§ **Task requirements**
Retype the records word for word. Skip every image.
▽
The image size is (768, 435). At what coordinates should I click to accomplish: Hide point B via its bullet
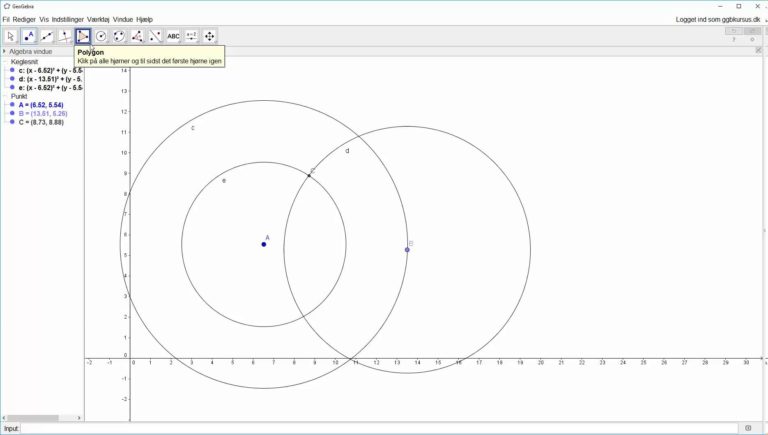click(x=12, y=113)
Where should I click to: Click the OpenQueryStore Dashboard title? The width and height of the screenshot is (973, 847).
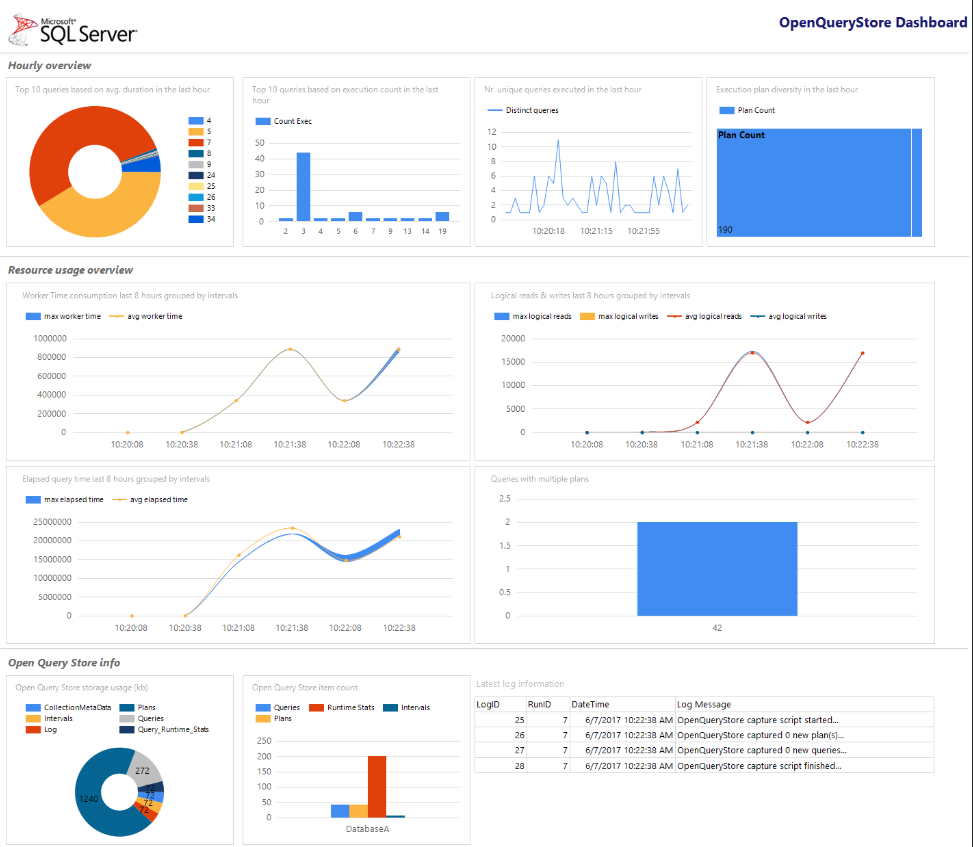[x=872, y=22]
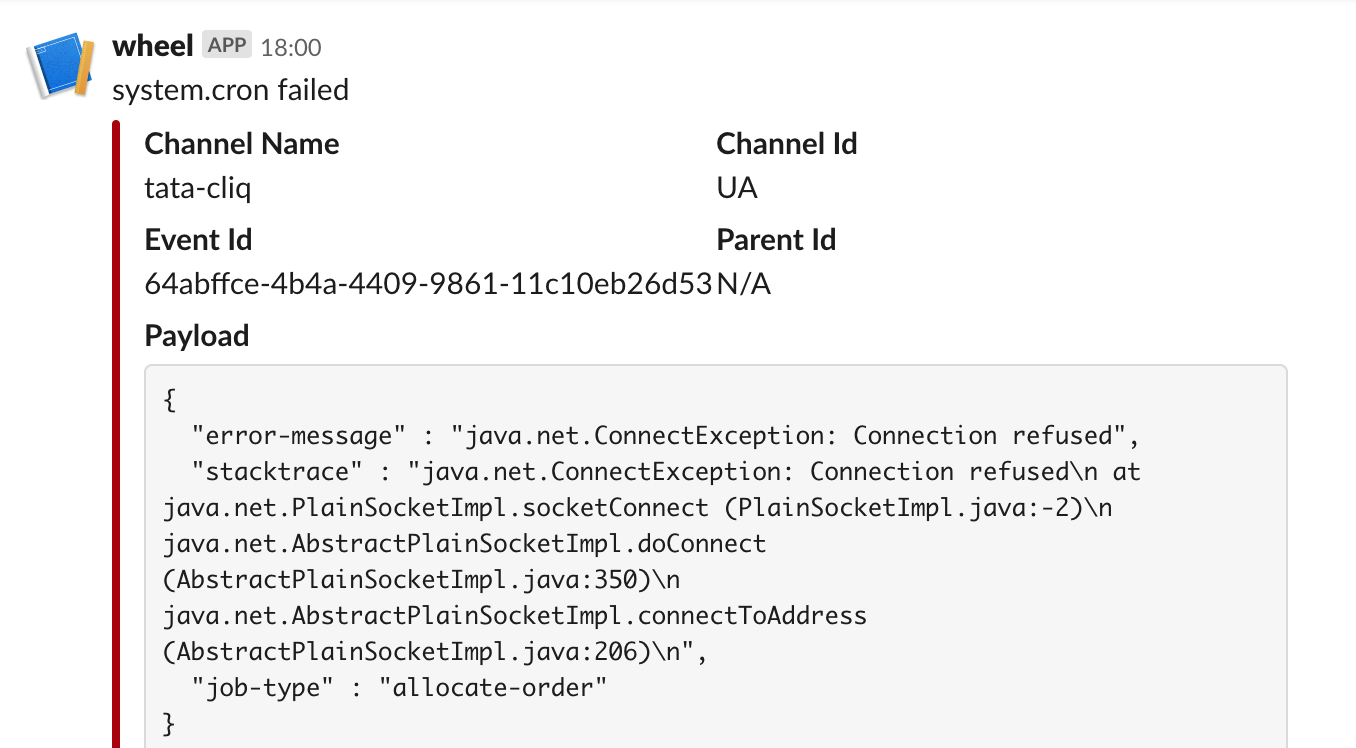This screenshot has width=1356, height=748.
Task: Click the Event Id field label
Action: pos(198,240)
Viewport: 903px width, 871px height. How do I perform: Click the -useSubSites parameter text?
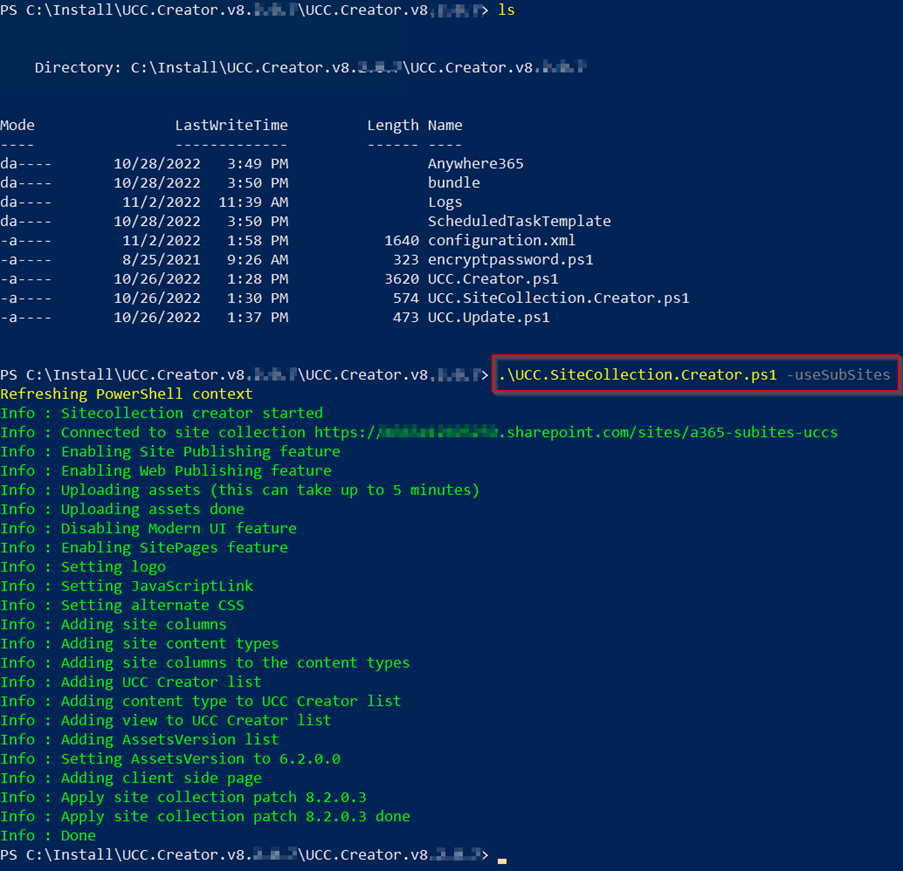point(838,374)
△
§ **Expected answer**
The image size is (768, 435). At what coordinates should I click to accomplish: Hide point B via its bullet
click(x=12, y=113)
Where should I click to: Click the OpenQueryStore Dashboard title? The width and height of the screenshot is (973, 847).
[x=872, y=22]
This screenshot has width=1356, height=748.
Task: Click the Event Id field label
Action: pos(198,240)
Viewport: 903px width, 871px height. How do I perform: Click the -useSubSites parameter text?
point(838,374)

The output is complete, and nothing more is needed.